Administration routes for clinical application
Small molecules in clinical studies have mostly been orally administered. Intra-articular administration is associated with limited long-term effectiveness, as formulations tend to have shorter half-lives. Furthermore, intercalation of a compound into the cartilaginous matrix is necessary for activating chondrocytes, but intercalation cannot be guaranteed through an injectable administration.
Presentation: Matrix-Based Therapies and Tissue-Engineered Cartilage (Daniel Grande, 2:23:331)
Scaffolds are particularly useful in cartilage tissue engineering due to the ease with which surgeons can insert them as 3-dimensional spatial fillings. Autologous chondrocyte-scaffold products are currently in phase 3 clinical trials. The body of clinical evidence for scaffold treatment in reducing knee pain and restoring knee function is growing. A recent review found that autologous matrix-induced chondrogenesis (AMIC) performs better than the more established matrix-assisted autologous chondrocyte implantation (MACI) in repairing defects in knee cartilage, and AMIC also demonstrated a lower rate of complications. AMIC and its therapeutic framework have many applications in the context of developing adjunct materials for microfractures; these new applications are modernizing treatment options that have remained static for more than two decades.
Discussion: Evidence Base for Advancing Engineered Cartilage Therapies (2:40:361)
Outcomes of studies with arthritic knees
Cartilage defects can be repaired effectively in early stages. However, the field of matrix-based therapies and engineered cartilage is unlikely to reach the point of slowing disease progression without reliable biomarkers to identify OA at earlier stages.
Formation of hyaline cartilage rather than fibrocartilage
Hyaline cartilage resists fibrosis, but the cellular architecture is unique and has not been successfully replicated in a way that maintains a durable structure.
Presentation: Extracellular Vesicles for Treating Osteoarthritis (Daniël Saris, 2:53:001)
The lack of standardized characterization of exosomes limits understanding of the role of exosomes in modulating joint homeostasis. Isolating functional exosomes from the environments in which they are naturally active is challenging. Current evidence shows both chondroprotective and chondro-supportive effects of exosome therapies, though challenges persist in determining the best route of delivery to cartilage and in identifying ideal sources from which to isolate usable exosomes. Before moving to clinical trials in OA, researchers are standardizing reproducible exosome protocols to establish a more reliable evidence base.
Discussion: Gaps in Understanding of Exosomes Limit Utility as a Therapeutic Approach (3:08:061)
Pathway for characterizing exosomes
Research in this field is still in its early stages, but the field accepts that researchers must look beyond surface markers to move forward. Identification of exosome contents, which includes determining why certain factors are present and why they are secreted by cells in a particular environment and at a particular time, are ongoing. Researchers are revisiting their understanding of underlying mechanisms and the precise function of exosomes as they are secreted into a target environment. Studies suggest that future therapies may forgo use of cells and concentrate more on using extracellular vesicles.
Presentation: Gene Therapy and Gene-editing Approaches for Arthritis (Farshid Guilak, 3:12:201)
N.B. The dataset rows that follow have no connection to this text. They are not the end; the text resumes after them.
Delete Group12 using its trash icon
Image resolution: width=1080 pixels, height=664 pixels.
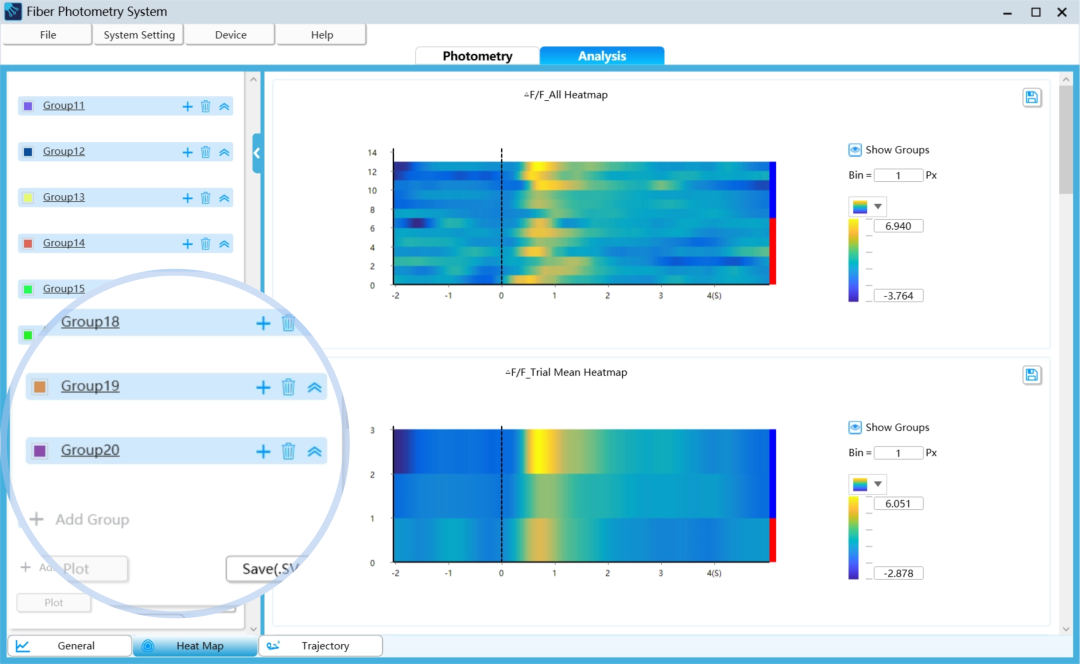(x=206, y=152)
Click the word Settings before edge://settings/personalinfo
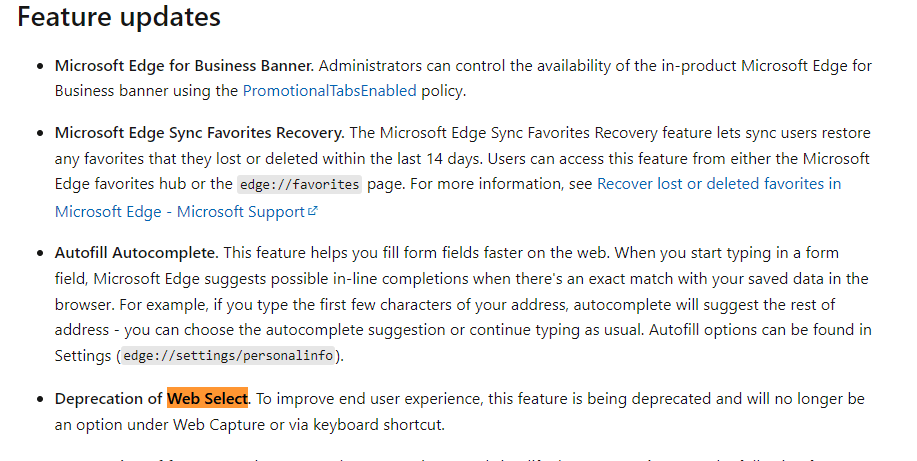This screenshot has height=461, width=917. [x=84, y=355]
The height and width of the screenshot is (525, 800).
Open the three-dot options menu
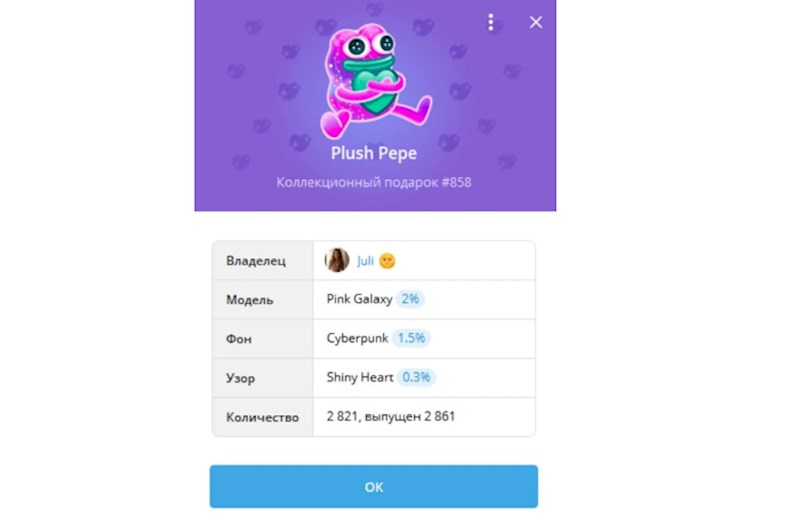coord(490,22)
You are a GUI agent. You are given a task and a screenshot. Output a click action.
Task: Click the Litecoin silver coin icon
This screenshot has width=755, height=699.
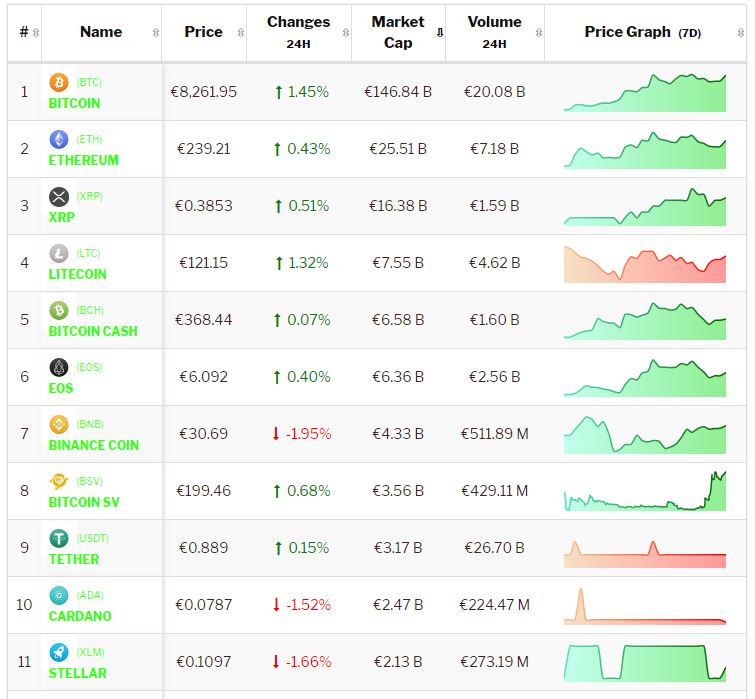pyautogui.click(x=58, y=254)
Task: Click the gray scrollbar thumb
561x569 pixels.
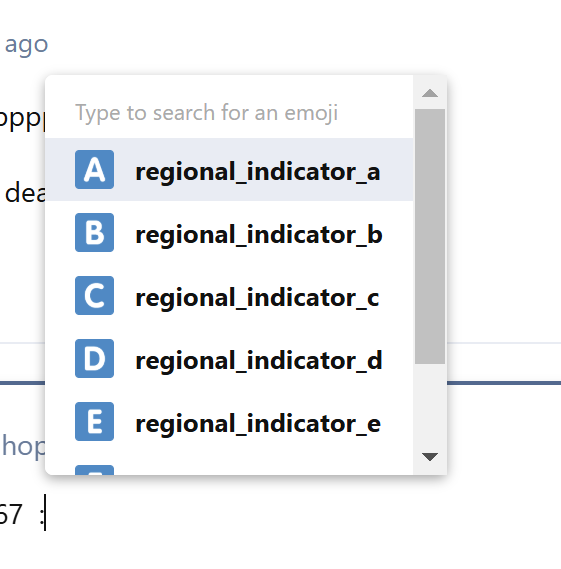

The primary goal of gene-editing therapy is to employ synthetic biology for development of self-regulating cells. Gene therapy approaches can be used to design “smart cells” that can autoregulate delivery of biologic drugs through synthetic gene circuits. To keep these cells in place, researchers have fixed them into small disks of cartilage in a rheumatoid arthritis model, which showed that on-demand drug delivery reduces pain. Currently, “on/off” manipulation of drug delivery relies on exogenous drug administration. Researchers have developed mechanically sensitive synthetic gene circuits, in which mechanical loading can activate drug production. These circuits have pre-defined responses, drug delivery durations, and recovery times. Chronotherapy could use cellular circadian clock-based circuits for drug delivery to coincide with diurnal disease flares. Murine models have shown that chondrocytes have stable ‘internal clocks’ with predictable cycles that allow synchronization of drug delivery with endogenous timing systems.
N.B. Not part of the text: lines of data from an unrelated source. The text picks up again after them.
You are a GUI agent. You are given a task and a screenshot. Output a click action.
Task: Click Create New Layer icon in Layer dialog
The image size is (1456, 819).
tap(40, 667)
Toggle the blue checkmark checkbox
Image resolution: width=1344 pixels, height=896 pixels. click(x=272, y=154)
Discussion: Progress Toward a Therapeutic Approach (3:31:101)
Longevity of implants
Cartilage implantation, where engineered cells are embedded within cartilage matrix, lasts for months and even years in joints. Other procedures, such as the model of hormone-secreting birth control implants, provide strong evidence for long-term implantation of biomaterials in the body.
Plasticity of genetic programming effects on surrounding cells
Current studies use induced pluripotent stem cells (iPSCs) in a relatively uniform cell population. Cell edits cannot transfer to nearby cells, but rather edited cells protect neighboring cells from cytokine effects. So far, the lifetime of edited cells has been long, with implanted cells showing undiminished activatability at 6 months; however, if edited cells are injected instead of being implanted, they only survive for about two days.
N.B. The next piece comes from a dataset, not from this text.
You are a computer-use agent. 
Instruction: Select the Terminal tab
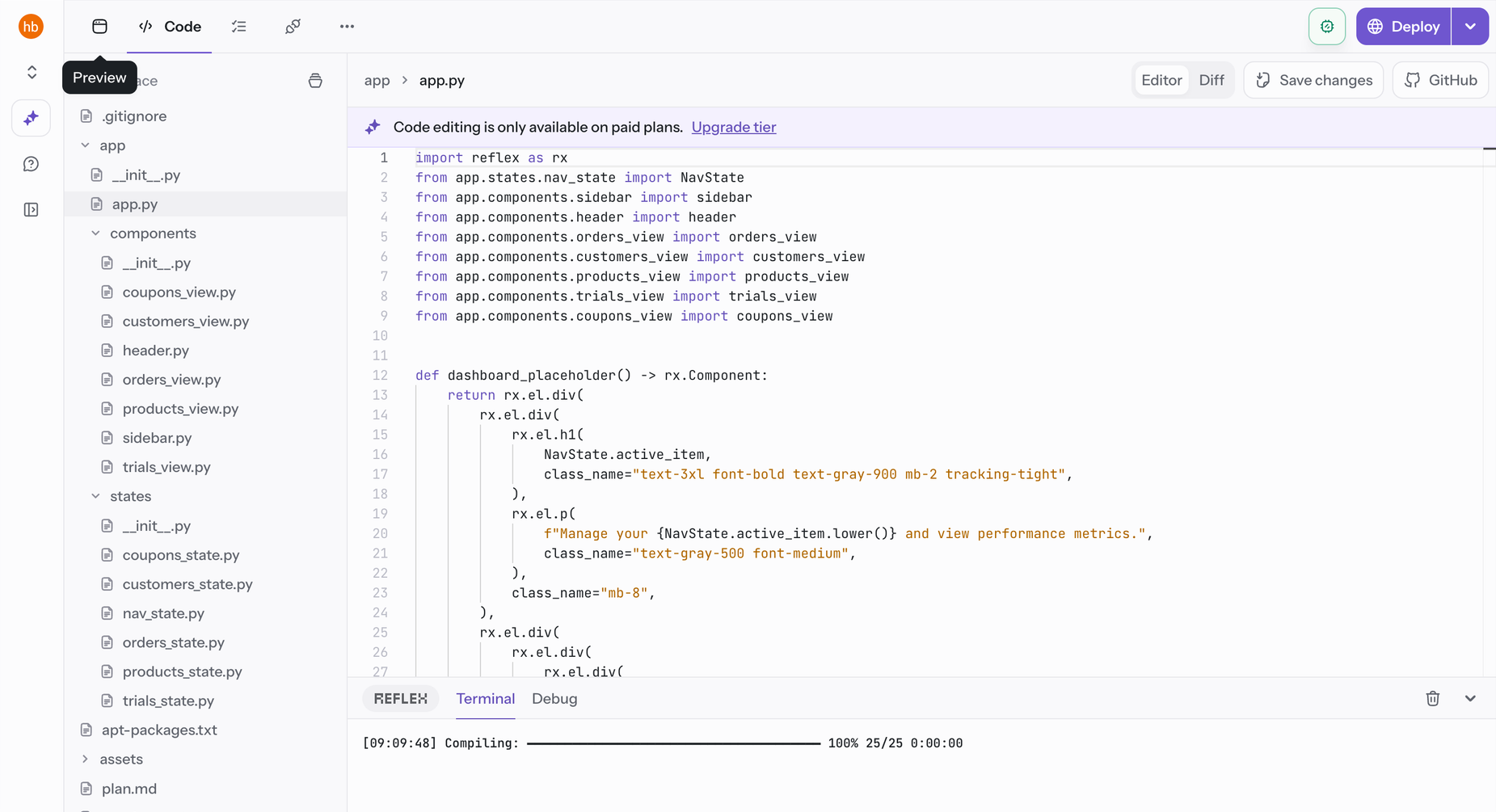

Laboratories are currently using a stepwise differentiation protocol that mimics embryogenesis of cartilage. However, the specific strategy is not that important as long as it forms stable cartilage.
Translating to clinical research
The immense challenges in scaling up smaller studies to more sophisticated animal models to determine dosing and to control outputs will need to be overcome as researchers aim to translate these studies into clinical trials. A sustainable method for using load-bearing capacity as a signal for delivering analgesic compounds remains to be determined.
Presentation: MSC Therapy for Osteoarthritis: Status (Frank Barry, 3:41:461)
Very few studies with MSCs advance to phase 3 clinical trials. This may be due in part to phenotypic differences between cells isolated from different sites or to variation in cell differentiation potential caused by differences in the method for cell expansion. These challenges underscore the need to develop engineering approaches that can standardize manufacturing of MSCs. To elucidate a mechanism of action for MSC activity in OA, researchers must first understand how the in vivo disease environment elicits phenotypic changes in the implanted cells. Current evidence demonstrates that adipose-derived cells are more therapeutically useful than bone marrow-derived cells, which may guide further development of MSC-related therapies.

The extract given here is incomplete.